* _Required work_
1. In the PySpark data wrangling notes, which city's 311 call data is used for the lesson and exercises?
2. In the listing, transcribe word for word the lines from the one with "The image size" through the one with "What do you see at coordinates (317, 548)", including both of those lines.

* _Provided passage_
/---
### Data Wrangling

https://docs.google.com/presentation/d/1v54Tr4POZj9K4zsaHOn7U22rzdSlTXsyCgE5lfhd-rA/edit?usp=sharing

In [1]:
from pyspark.sql import SparkSession
from pyspark.sql.functions import *

spark = SparkSession.builder.getOrCreate()

#### Read data 

We will use San Antonio's 311 call data for this lesson and exercises. Dowload the CSV data from Google classroom

https://classroom.google.com/u/0/w/Mzg3MTg5NzU1Njk1/tc/Mzg3MTg5NzU1NzE1

In [2]:
# Read in CSV file 
source = (spark.read.csv("source.csv",
                     sep=",",
                     header=True,
                     inferSchema=True)
     )

In [3]:
# Another way to read in data:

(
    spark.read.format("csv")
    .option("sep", ",")
    .option("inferSchema", True)
    .option("header", True)
    .load("source.csv")
)

DataFrame[source_id: string, source_username: string]

#### Data Schemas
Spark includes a concept of a data schema  
Specify the types of our data ahead of time

In [4]:
from pyspark.sql.types import StructType, StructField, StringType

schema = StructType(
    [
        StructField("source_id", StringType()),
        StructField("source_username", StringType()),
    ]
)


# Read csv, but now we specify the schema:

source = spark.read.csv("source.csv", header=True, schema=schema)

In [5]:
source.printSchema()

root
 |-- source_id: string (nullable = true)
\---
* _Data section_
/---
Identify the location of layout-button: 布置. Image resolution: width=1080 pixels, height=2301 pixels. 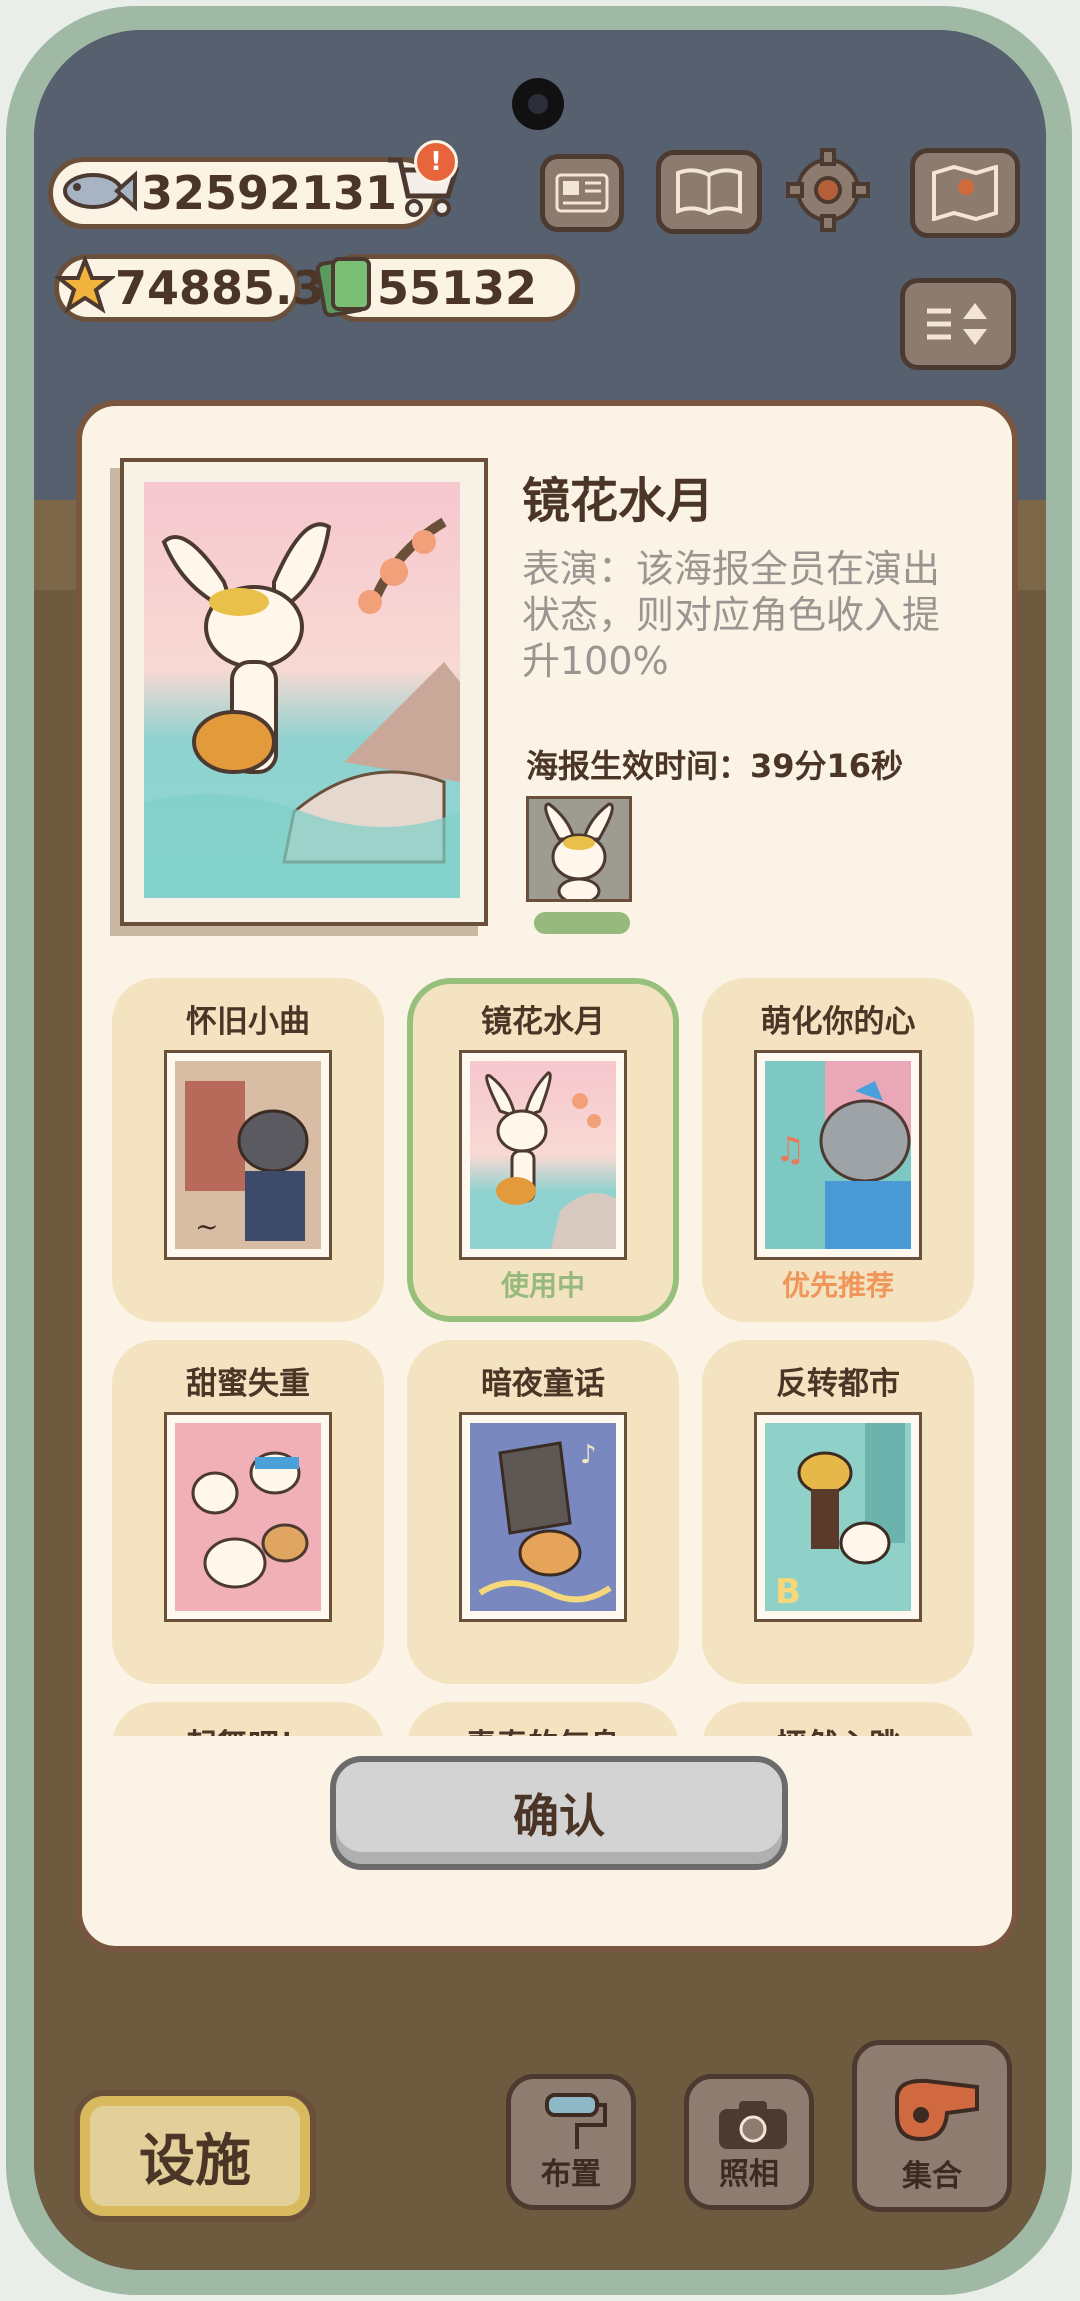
\---
/---
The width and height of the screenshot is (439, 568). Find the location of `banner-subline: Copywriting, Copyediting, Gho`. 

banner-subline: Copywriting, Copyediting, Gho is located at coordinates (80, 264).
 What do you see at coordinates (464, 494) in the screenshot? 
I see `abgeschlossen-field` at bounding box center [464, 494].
\---
/---
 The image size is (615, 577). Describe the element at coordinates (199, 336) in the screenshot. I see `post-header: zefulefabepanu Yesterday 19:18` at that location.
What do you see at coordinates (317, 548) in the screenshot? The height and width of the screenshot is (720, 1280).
\---
* _Answers provided_
1. San Antonio's 311 call data.

2.
 The image size is (615, 577). Describe the element at coordinates (199, 336) in the screenshot. I see `post-header: zefulefabepanu Yesterday 19:18` at that location.
What do you see at coordinates (317, 548) in the screenshot? The height and width of the screenshot is (720, 1280).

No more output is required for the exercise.